Congress of the Philippines
- Long title An Act Declaring the Maritime Zone Under the Jurisdiction of the Republic of the Philippines ;
- Citation: Republic Act No. 12064
- Territorial extent: Philippines
- Enacted by: House of Representatives of the Philippines
- Enacted by: Senate of the Philippines
- Signed by: President Bongbong Marcos
- Signed: November 7, 2024
- Effective: November 28, 2024

= Philippine Maritime Zones Act =

2024 Philippine law

The Philippine Maritime Zones Act, officially designated as Republic Act No. 12064, is a bill passed by the 19th Congress of the Philippines and signed by President Bongbong Marcos on November 7, 2024. It defines the Philippines' internal waters, archipelagic waters, territorial sea, contiguous zone, exclusive economic zone, and continental shelf in line with the 1982 Law of the Sea Convention (UNCLOS) and the 2016 Arbitral Tribunal ruling.

== Overview ==
In May 2024, the Senate of the Philippines established the Special Committee on Philippine Maritime and Admiralty Zones, appointing Senator Francis Tolentino as its chair. This followed the unanimous approval of House Bill No. 7819 by the House of Representatives of the Philippines, which defined the maritime zones under Philippine jurisdiction. The bill, primarily authored and sponsored by Senator Francis Tolentino, sought to define and assert the Philippines' rights and entitlements over its maritime zones as per the 2016 arbitral ruling.

== China's reactions ==
On July 1, 2025, China imposed sanctions on former Philippine Senator Francis Tolentino, prohibiting his entry into mainland China, Hong Kong, and Macau.
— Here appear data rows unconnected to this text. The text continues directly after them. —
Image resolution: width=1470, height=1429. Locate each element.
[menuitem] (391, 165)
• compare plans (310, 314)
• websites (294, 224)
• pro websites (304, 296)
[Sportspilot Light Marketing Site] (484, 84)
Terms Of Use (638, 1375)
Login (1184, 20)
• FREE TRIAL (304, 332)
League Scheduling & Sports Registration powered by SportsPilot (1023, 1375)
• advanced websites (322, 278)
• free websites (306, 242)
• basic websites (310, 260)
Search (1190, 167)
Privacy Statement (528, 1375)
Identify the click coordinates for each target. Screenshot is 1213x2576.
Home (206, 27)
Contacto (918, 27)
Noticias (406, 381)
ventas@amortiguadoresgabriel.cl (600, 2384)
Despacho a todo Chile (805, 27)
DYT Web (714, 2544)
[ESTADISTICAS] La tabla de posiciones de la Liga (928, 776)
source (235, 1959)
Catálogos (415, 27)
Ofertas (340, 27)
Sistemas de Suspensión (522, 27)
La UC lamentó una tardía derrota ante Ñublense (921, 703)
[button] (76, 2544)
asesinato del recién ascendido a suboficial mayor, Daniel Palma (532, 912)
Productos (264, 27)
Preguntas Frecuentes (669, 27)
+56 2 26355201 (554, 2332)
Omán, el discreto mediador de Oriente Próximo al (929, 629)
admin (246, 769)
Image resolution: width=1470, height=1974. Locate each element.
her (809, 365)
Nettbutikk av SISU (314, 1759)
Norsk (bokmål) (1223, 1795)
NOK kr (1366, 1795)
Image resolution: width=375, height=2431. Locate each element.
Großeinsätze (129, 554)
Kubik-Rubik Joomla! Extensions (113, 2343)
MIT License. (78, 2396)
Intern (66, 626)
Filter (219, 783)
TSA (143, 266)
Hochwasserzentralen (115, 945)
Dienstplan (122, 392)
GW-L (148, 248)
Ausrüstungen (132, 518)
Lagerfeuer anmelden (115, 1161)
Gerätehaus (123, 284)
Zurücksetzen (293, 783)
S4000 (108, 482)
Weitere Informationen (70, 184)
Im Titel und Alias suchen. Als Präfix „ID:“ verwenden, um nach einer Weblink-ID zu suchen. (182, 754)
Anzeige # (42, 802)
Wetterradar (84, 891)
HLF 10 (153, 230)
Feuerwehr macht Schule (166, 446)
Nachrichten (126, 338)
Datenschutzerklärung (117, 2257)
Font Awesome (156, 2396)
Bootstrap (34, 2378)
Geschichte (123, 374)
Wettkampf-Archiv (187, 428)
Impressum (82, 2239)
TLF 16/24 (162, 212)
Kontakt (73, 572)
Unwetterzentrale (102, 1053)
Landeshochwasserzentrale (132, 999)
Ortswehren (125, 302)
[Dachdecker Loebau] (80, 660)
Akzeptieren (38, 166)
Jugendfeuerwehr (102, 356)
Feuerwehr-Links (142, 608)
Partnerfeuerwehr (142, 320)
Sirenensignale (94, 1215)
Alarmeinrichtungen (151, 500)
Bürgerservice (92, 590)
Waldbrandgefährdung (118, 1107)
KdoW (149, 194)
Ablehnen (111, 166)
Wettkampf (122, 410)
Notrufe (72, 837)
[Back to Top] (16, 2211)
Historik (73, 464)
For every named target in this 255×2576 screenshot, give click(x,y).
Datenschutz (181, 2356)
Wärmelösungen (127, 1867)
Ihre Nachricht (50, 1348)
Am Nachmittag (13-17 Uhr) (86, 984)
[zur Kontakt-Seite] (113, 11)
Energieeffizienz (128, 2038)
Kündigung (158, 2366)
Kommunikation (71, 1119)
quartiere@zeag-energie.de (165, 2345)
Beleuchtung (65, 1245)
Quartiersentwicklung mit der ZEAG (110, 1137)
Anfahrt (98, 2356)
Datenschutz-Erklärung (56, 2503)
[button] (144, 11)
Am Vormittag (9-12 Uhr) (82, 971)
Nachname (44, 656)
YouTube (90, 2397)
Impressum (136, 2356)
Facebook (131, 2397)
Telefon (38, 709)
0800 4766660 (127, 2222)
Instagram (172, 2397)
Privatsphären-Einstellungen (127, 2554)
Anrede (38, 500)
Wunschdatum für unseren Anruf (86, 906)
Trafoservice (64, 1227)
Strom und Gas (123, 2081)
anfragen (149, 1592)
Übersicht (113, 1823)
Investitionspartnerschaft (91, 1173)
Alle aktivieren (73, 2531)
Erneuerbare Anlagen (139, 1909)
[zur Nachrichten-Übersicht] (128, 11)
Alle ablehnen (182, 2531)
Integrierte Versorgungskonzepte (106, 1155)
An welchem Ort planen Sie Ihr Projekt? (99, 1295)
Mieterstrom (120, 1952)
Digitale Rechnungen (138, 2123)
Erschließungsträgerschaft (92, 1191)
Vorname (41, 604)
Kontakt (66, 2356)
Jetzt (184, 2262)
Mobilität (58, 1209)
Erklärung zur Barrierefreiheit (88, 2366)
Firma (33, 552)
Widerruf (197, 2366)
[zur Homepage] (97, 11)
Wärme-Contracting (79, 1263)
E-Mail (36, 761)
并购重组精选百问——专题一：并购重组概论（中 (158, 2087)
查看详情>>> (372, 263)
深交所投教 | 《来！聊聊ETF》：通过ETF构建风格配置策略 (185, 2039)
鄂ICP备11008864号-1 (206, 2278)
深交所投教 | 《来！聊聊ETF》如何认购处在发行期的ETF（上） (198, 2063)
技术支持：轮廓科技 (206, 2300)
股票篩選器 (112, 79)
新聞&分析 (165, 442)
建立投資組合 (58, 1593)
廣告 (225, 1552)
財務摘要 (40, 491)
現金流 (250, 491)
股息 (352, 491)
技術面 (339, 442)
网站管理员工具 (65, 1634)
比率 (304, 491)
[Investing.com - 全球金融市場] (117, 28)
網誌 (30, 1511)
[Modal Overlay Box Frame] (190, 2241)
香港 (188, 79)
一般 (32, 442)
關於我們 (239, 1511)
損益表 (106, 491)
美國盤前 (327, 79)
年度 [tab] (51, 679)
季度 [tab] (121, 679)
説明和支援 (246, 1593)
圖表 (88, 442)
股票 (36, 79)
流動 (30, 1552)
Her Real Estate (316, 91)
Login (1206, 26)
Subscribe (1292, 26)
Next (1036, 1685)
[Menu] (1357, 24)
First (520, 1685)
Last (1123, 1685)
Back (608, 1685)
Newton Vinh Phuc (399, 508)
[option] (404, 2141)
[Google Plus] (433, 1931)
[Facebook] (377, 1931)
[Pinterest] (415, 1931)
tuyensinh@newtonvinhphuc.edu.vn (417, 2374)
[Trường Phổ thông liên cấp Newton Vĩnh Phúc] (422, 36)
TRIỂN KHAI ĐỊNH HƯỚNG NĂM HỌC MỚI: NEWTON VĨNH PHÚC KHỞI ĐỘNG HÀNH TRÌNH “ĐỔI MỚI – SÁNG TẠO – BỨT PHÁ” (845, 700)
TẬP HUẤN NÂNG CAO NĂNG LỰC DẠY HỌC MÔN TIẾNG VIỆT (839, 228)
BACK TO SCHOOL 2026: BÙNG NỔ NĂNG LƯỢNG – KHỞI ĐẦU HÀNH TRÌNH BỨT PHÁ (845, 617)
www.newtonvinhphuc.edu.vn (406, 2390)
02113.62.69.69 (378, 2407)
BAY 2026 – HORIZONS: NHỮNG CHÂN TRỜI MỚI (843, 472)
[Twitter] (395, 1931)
The sanctions were linked to his positions on the South China Sea dispute, with Beijing citing his “egregious conduct” and opposition to Chinese interests. The sanctions were announced a day after the conclusion of his term in the Senate, making him the first Filipino political figure to be subjected to such measures by China. In response, Tolentino characterized the sanctions as a “badge of honour” and reiterated his support for Philippine national sovereignty. He stated that he has fought—and will continue to fight—for what rightfully belongs to the nation. He expressed his strong support for the Philippine Navy, the Philippine Coast Guard, and the brave fishermen who rely on those waters for their livelihood.